* _GIVEN PASSAGE_:
# # #
And so the hornet’s nest was kicked. Not because ReadyTech intended to provoke the swarm, but because the pressure of consolidation was applied before the structure beneath it had settled. The result is a market that is suddenly louder, faster and more liquid than it has been in twenty years.


MAGIQ, itself a slow burner over the last decade, is winning councils it never would have reached before. OST is entering conversations that were closed to it just a few years ago. Datacom has a message. Even TechnologyOne is finding fresh attention in places that once dismissed it as too large or too costly.

ReadyTech may still emerge stronger but that will only become clearer in 2026. It is worth noting that their share price (ASX: RDY) has fallen by roughly 25 per cent over the calendar year. That movement reflects the performance and market sentiment around the entire company, not just the Local Government practice where the IT Vision, Open Office, CouncilWise and Open Windows acquisitions sit. But it is a reminder that the broader consolidation narrative is still being digested by investors.
# # #
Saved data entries
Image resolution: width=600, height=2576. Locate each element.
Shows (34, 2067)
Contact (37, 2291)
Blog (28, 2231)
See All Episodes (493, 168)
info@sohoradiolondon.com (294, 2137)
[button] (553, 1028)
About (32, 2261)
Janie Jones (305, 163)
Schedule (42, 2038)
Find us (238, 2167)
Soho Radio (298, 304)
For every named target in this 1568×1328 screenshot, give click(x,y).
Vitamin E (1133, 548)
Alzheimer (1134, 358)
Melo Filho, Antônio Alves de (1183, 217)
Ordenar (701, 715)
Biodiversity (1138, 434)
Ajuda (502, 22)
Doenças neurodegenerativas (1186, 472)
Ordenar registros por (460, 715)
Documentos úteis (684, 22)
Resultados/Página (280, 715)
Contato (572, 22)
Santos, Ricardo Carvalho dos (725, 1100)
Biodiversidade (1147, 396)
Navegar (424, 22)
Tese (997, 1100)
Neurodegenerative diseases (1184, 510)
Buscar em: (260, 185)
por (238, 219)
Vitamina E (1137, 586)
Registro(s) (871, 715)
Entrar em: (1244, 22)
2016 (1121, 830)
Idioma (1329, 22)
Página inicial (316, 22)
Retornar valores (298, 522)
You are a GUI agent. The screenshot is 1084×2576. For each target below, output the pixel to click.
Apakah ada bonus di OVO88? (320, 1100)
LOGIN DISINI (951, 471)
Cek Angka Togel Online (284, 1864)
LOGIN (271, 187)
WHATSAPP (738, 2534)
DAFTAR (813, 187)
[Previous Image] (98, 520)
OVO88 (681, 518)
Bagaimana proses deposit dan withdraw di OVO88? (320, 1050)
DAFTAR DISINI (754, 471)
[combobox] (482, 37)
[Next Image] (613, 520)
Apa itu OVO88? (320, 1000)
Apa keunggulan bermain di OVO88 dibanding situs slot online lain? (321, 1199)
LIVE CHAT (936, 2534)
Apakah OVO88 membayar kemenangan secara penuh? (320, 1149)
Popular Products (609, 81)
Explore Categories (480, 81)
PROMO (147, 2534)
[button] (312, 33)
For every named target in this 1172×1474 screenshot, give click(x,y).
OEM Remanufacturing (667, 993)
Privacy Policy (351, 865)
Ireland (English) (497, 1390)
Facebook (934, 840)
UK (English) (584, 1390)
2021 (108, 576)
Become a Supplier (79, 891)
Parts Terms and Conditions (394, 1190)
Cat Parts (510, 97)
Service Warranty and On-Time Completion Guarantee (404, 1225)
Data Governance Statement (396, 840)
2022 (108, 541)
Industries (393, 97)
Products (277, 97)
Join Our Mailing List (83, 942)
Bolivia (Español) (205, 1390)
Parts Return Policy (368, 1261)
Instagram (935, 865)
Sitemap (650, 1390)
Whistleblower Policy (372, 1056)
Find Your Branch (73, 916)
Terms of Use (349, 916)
# # #
* _REQUIRED ACTION_: Continue the passage above on ReadyTech and the council software market, picking up after its final sentence.

* _YOUR RESPONSE_:
Whatever the reasons for the decline, it reinforces the point that councils should assess their own risk and dependency positions independently of how the market values the company as a whole. Because being publicly traded also introduces a different set of strategic pressures. Listed companies are required to balance long-term product integration with short-term financial performance, and that inevitably shapes how aggressively they can invest in unifying complex portfolios. Civica’s ebb and flow over many years is reflective of this kind of pressure.

It also means their product mix is not static. Acquisitions can be followed by consolidation, re-prioritisation or shifts in focus as the company responds to market conditions and shareholder expectations. None of this is unusual. But it does mean that 2026 is going to be a critical year for ReadyTech as councils re-evaluate their current state. This includes a clear understanding of the structural realities of a listed vendor, and the strategic adjustments that may yet still occur in this vertical over time.

The advantage of consolidation has been offset by the acceleration of choice for which they have been found unprepared (this year), because the fight now unfolding has very little to do with features on a brochure. It has become a test of trust, of whether councils believe the roadmap is real or merely aspirational, and of whether they can deliver consistency at scale (better than the companies they acquired), rather than promise it in theory.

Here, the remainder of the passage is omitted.